The present study also found recessive effects of the I allele of the ACE I/D polymorphism on Hunt and Hess grade and subsequent functional outcome. Whereas the II genotype was found to be associated with aSAH,16,24,27 no such effect was found in CARAS.24 The II genotype is associated with the lowest ACE activity; thus, bradykinin levels are predicted to be increased, resulting in more vascular dilation and less VSMC proliferation locally.32 While aneurysm formation and rupture may be associated with decreased local RAS activity, decreased systemic RAS activity linked to the I allele may be responsible for the association with poor Hunt and Hess grade. In the acute setting of the aneurysm rupture there is a sudden surge in intracranial pressure and deterioration of cerebral autoregulation.4 Thus, systemic vasoregulation is critical for maintaining cerebral perfusion. Decreased systemic RAS activity associated with the I allele may complicate maintenance of cerebral perfusion and render the patient more susceptible to transient ischemia.
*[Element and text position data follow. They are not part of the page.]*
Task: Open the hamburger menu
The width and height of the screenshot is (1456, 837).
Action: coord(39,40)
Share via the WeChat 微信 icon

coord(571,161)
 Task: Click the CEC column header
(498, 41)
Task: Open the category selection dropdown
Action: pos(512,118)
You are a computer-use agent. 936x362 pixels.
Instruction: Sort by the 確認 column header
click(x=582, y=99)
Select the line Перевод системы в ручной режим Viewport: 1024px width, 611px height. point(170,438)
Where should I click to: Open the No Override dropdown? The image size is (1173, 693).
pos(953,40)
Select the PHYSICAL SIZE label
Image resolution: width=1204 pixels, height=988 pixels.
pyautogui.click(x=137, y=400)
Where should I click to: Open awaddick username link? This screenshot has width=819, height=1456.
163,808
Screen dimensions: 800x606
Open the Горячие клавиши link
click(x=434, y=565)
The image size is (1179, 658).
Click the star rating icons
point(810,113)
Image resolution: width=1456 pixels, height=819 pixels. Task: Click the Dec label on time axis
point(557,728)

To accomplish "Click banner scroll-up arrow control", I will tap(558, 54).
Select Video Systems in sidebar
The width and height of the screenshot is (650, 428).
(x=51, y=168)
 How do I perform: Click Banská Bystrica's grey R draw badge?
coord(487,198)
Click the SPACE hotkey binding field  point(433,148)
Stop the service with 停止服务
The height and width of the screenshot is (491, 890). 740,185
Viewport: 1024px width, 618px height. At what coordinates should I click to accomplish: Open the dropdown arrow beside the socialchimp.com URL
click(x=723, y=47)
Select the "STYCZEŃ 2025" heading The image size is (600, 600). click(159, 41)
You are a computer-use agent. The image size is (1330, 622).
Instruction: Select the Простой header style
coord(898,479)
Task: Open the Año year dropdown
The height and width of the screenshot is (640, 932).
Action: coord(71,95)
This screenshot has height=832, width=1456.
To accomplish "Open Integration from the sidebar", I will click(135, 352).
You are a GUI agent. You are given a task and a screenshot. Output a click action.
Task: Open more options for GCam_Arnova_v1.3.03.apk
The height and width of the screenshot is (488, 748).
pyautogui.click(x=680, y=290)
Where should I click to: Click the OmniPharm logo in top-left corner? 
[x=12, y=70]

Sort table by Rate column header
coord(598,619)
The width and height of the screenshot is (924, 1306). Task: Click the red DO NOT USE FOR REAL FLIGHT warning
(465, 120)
This process may be exacerbated if the patient also suffers from hydrocephalus. The ACE I/D genotype was not independently associated with functional outcome, and poor functional outcome associated with the II genotype may be an effect of poor Hunt and Hess grade.

Clinical Vasospasm and DCI

Once the aneurysm is secured, DCI represents the most significant threat to a patient's clinical course. The current study identified important associations among RAS polymorphisms, clinical vasospasm, and DCI. While there were recessive effects of the I allele of the ACE I/D polymorphism in patients 55 years and younger, DCI in older patients was associated with the A allele of the AT2 A/C SNP. Both systemic and local RAS modulation may be involved in the development of DCI. Younger patients homozygous for the I allele may have difficulties mounting a systemic response to cerebral vasospasm, making them susceptible to DCI. The C allele of the AT2 SNP has been associated with trophic effects in the local RAS.8 While antitrophic effects on the VSMCs appear to predispose to aneurysm formation and rupture, overactivation of the VSMCs via the local AT2 receptor may exacerbate vasospasm and DCI. Activation of RAS in aSAH occurs around 4 to 6 days after aneurysm rupture as a response to sodium and water loss triggered by brain and atrial natriuretic peptides.20 This delayed RAS activation coincides with the onset of cerebral vasospasm, and it is plausible that in an interrelated system of enzymes and substrates such as RAS, a change in activity or level of individual components may alter the susceptibility for clinical vasospasm and DCI. Other genetic polymorphisms associated with vasospasm and DCI include endothelin-1,12 cystathionine b-synthase,13 eNOS,26,29 haptoglobin,26 and plasminogen activator inhibitor-1.30 How these polymorphisms relate to the RAS-related effects identified in the present study remains to be determined.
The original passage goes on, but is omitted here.